On the right hand side, you have:
roots[roots[a]]
which evaluates `roots[a]` first, giving "__getitem__ 4". That returns 6, as
you expect. So now you have `roots[6]`, which gives "__getitem__ 6", as you
expect, and returns 6.
The left hand side has:
a = roots[a] = ...
which becomes:
a = roots[a] = 6
which behaves like:
a = 6
roots[a] = 6
So you end up with:
a = roots[6] = 6
which gives "__setitem__ 6 6", **not** "__setitem__ 4 6" like you expected.

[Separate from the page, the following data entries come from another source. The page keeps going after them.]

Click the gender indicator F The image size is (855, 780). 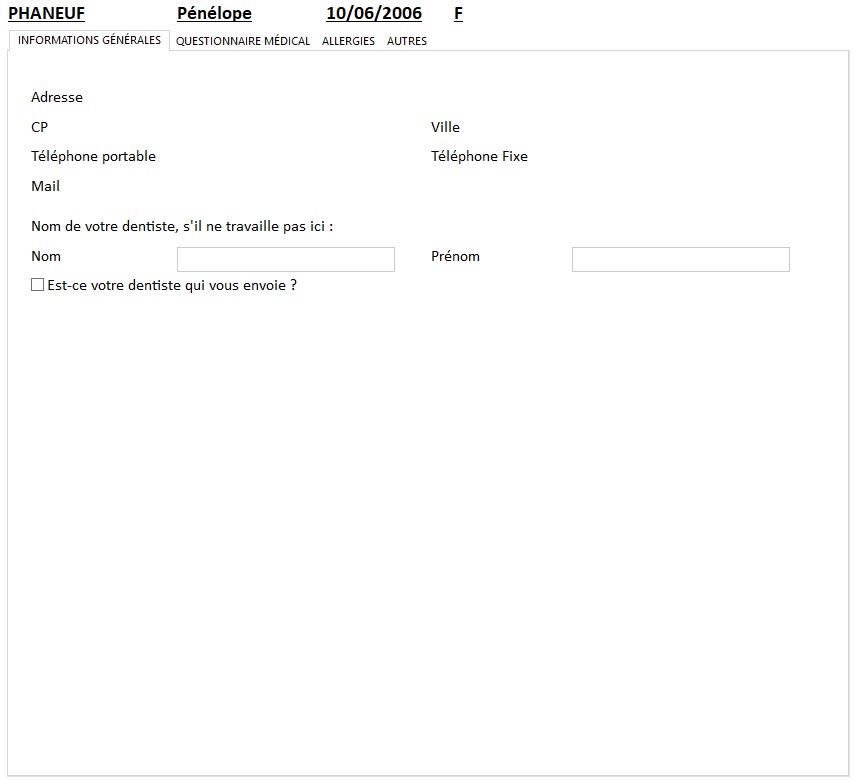457,13
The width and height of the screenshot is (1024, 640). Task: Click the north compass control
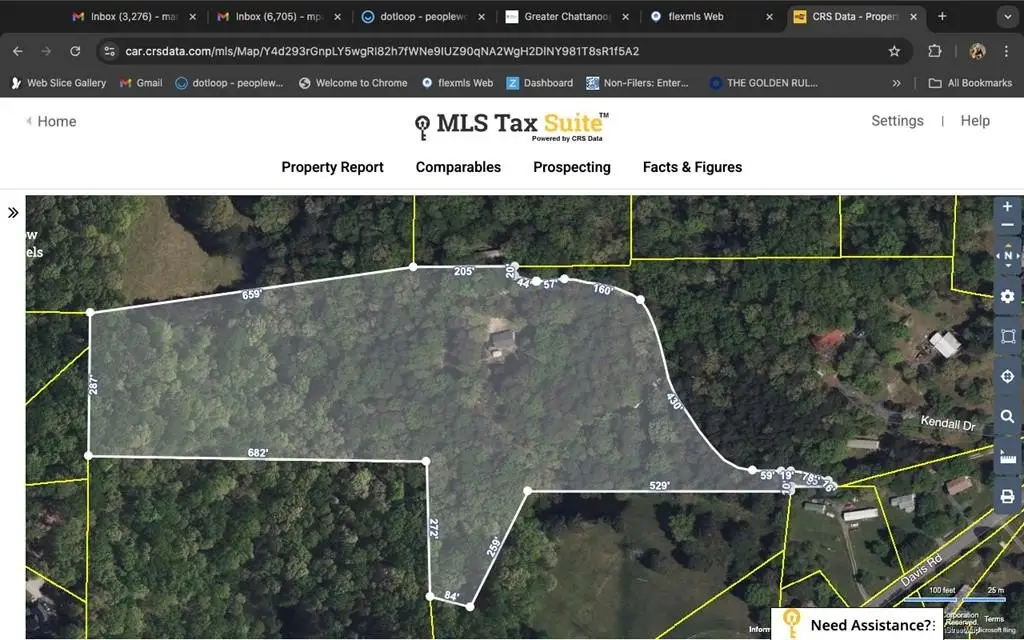click(1007, 257)
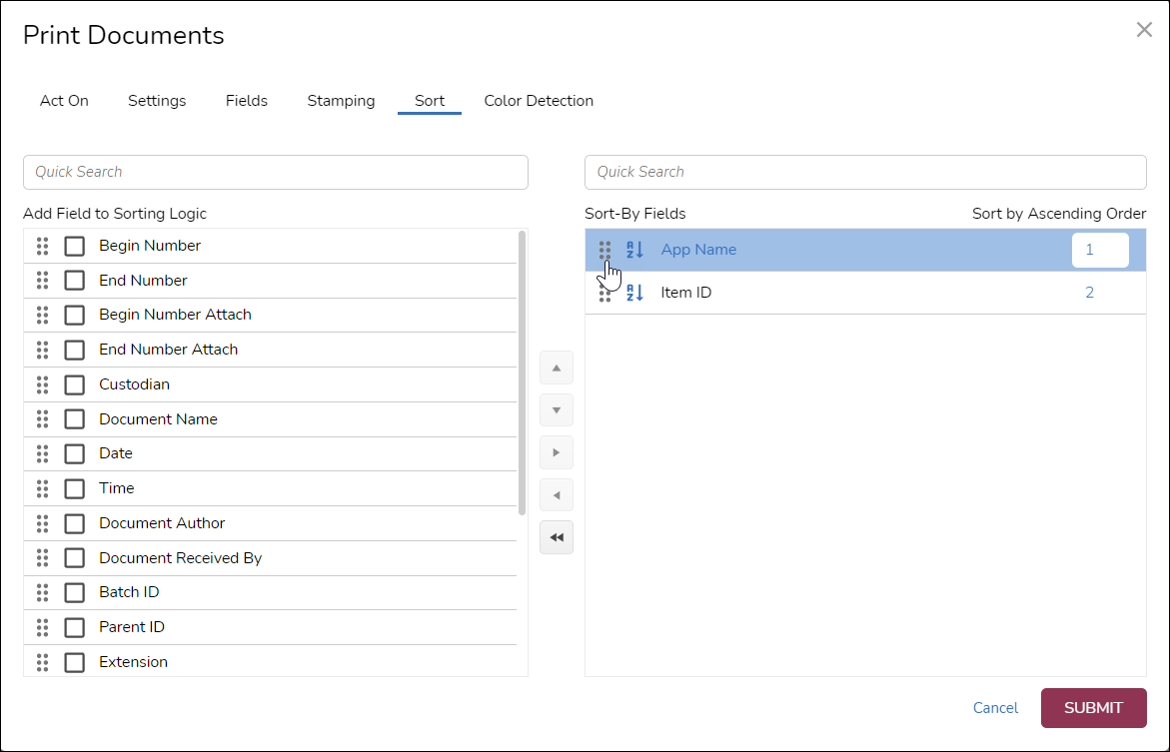Click the move-down arrow between the panels
This screenshot has width=1170, height=752.
tap(556, 410)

Here is a simpler demonstration:
py> L = [0, 1, 2, 3, 4, 5, 6]
py> a = L[a//100] = 500
py> print a
500
py> print L
[0, 1, 2, 3, 4, 500, 6]
Let's look at the byte-code generated by the statement:
a = L[a] = x
The exact byte-code used will depend on the version of Python you have, but
for 2.7 it looks like this:
py> from dis import dis
py> code = compile("a = L[a] = x", "", "exec")
py> dis(code)
1 0 LOAD_NAME 0 (x)
3 DUP_TOP
4 STORE_NAME 1 (a)
7 LOAD_NAME 2 (L)
10 LOAD_NAME 1 (a)
13 STORE_SUBSCR
14 LOAD_CONST 0 (None)
17 RETURN_VALUE
Translated to English:
- evaluate the expression `x` and push the result onto the stack;
- duplicate the top value on the stack;
- pop the top value off the stack and assign to name `a`;
- evaluate the name `L`, and push the result onto the stack;
- evaluate the name `a`, and push the result onto the stack;
- call setattr with the top three items from the stack.
> SO isn't it counter intuitive from all other python operations.
> like how we teach on how python performs a swap operation???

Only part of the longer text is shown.